Disaster
Recovery with Tivoli Storage Manager
Primitivo Cervantes
Tivoli Storage Manager (TSM) from Tivoli is an enterprise-wide
backup and recovery software package that is frequently used by
small and large companies to back up their critical data. The TSM
software runs on a server connected to the client's network,
and the other systems' data are backed up to this server through
the client's network. The data can also be restored to any
system through the network. Because the TSM server is a critical
resource, a process is needed to ensure the TSM server and any other
system's data are restored in the event of a disaster. In this
article, I will discuss how to use the Disaster Recovery Module
(DRM) of TSM to recover the TSM server and its database to restore
other systems' data. I will also discuss how off-site tapes
are created and managed in preparation for such a scenario.
A typical TSM server scenario will include the server hardware,
a tape library, two or more tape drives within the tape library,
the TSM software, a network connection, and other systems that need
to be backed up (TSM clients). The TSM server hardware and the TSM
clients can vary greatly (e.g., HP, Sun, IBM, etc.). The storage
devices can also vary (e.g., IBM tape libraries, STK silos, DLT
tape libraries, etc.).
For purposes of this article, I will describe the TSM and DRM
functions using the example of an IBM RISC System/6000 model H80
as the server system and an IBM 3494 tape library with two IBM 3590
tape drives as the storage devices. The IBM 3590 tape drives are
connected to the IBM H80 using a SCSI connection. The client network
is a 100-Mb Ethernet network. This TSM server will have a hostname
of "tsmserver1". I will also include an AIX system (IBM
RISC System/6000 model F80) as a TSM client. This TSM client will
have a hostname of "aixclient1".
Function of DRM
DRM serves two particular functions within TSM. It provides a
way of managing the TSM off-site tapes. It also creates a DRM report
that can be used to recreate the TSM server in the event of a disaster.

_____

**PROBLEMS:**
1. Please answer these questions from the TSM disaster recovery article:
(a) What hostname will the TSM server have?
(b) What kind of network is the client network?
(c) What two functions does DRM serve within TSM?
2. Copy out everything from "For purposes of" down to "server in the event of a disaster." in the TSM disaster recovery article, replacing "tsmserver1" with "backupsrv1".
The lines that come next are separate material with no connection to the TSM disaster recovery article.

**PROVIDED DATA:**
_____

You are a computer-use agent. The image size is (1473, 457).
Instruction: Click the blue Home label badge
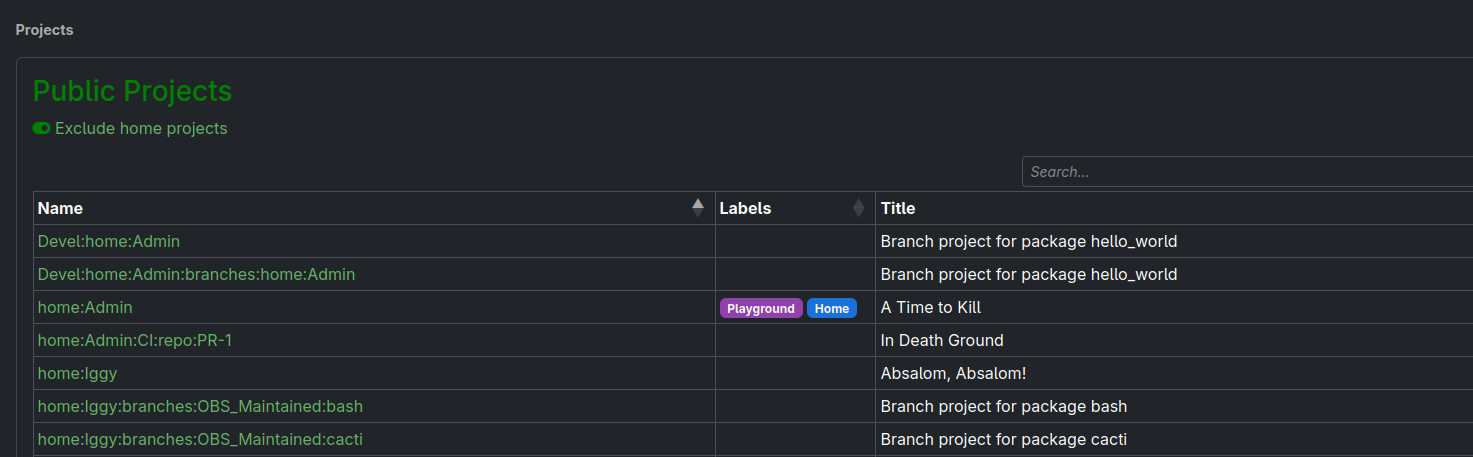pyautogui.click(x=831, y=308)
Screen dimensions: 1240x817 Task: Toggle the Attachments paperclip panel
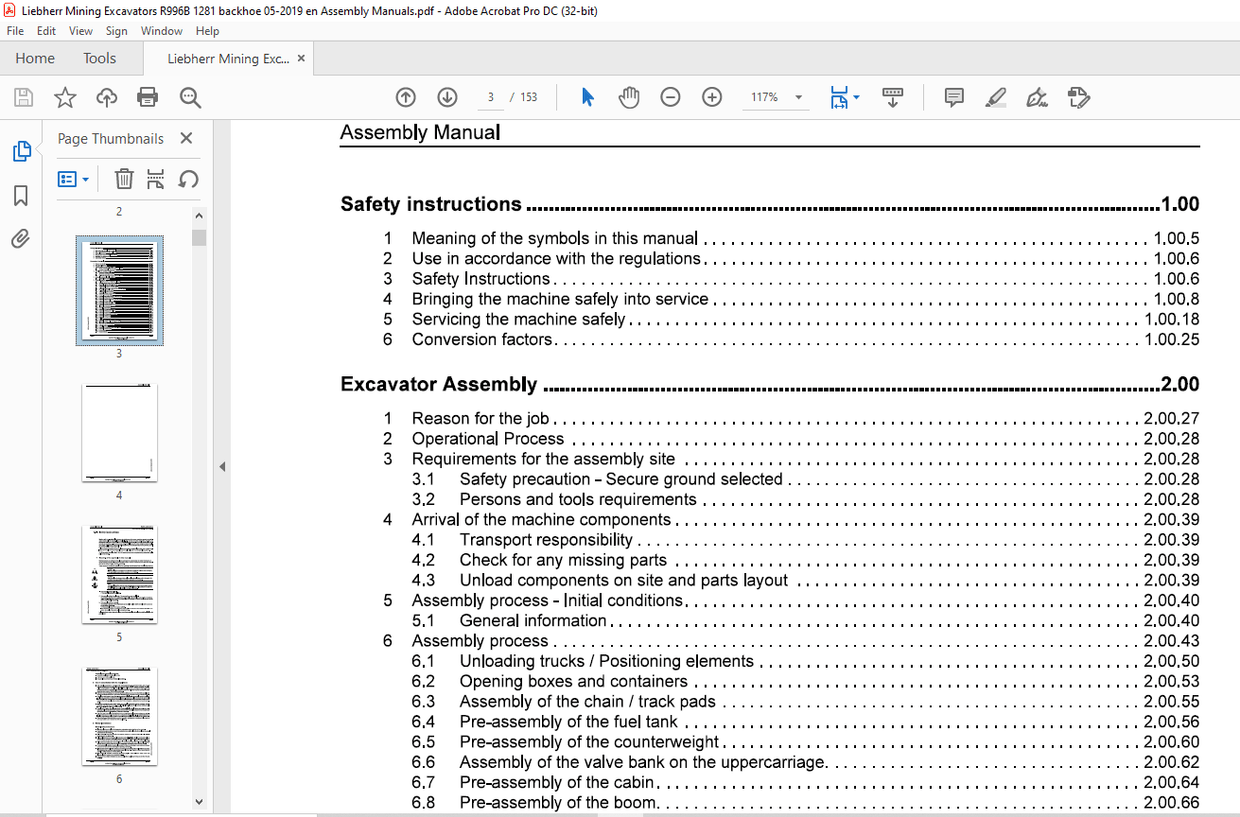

_____

**FINAL ANSWERS:**
1.
(a) tsmserver1
(b) A 100-Mb Ethernet network
(c) It provides a way of managing the TSM off-site tapes, and it creates a DRM report that can be used to recreate the TSM server in the event of a disaster.

2.
For purposes of this article, I will describe the TSM and DRM
functions using the example of an IBM RISC System/6000 model H80
as the server system and an IBM 3494 tape library with two IBM 3590
tape drives as the storage devices. The IBM 3590 tape drives are
connected to the IBM H80 using a SCSI connection. The client network
is a 100-Mb Ethernet network. This TSM server will have a hostname
of "backupsrv1". I will also include an AIX system (IBM
RISC System/6000 model F80) as a TSM client. This TSM client will
have a hostname of "aixclient1".
Function of DRM
DRM serves two particular functions within TSM. It provides a
way of managing the TSM off-site tapes. It also creates a DRM report
that can be used to recreate the TSM server in the event of a disaster.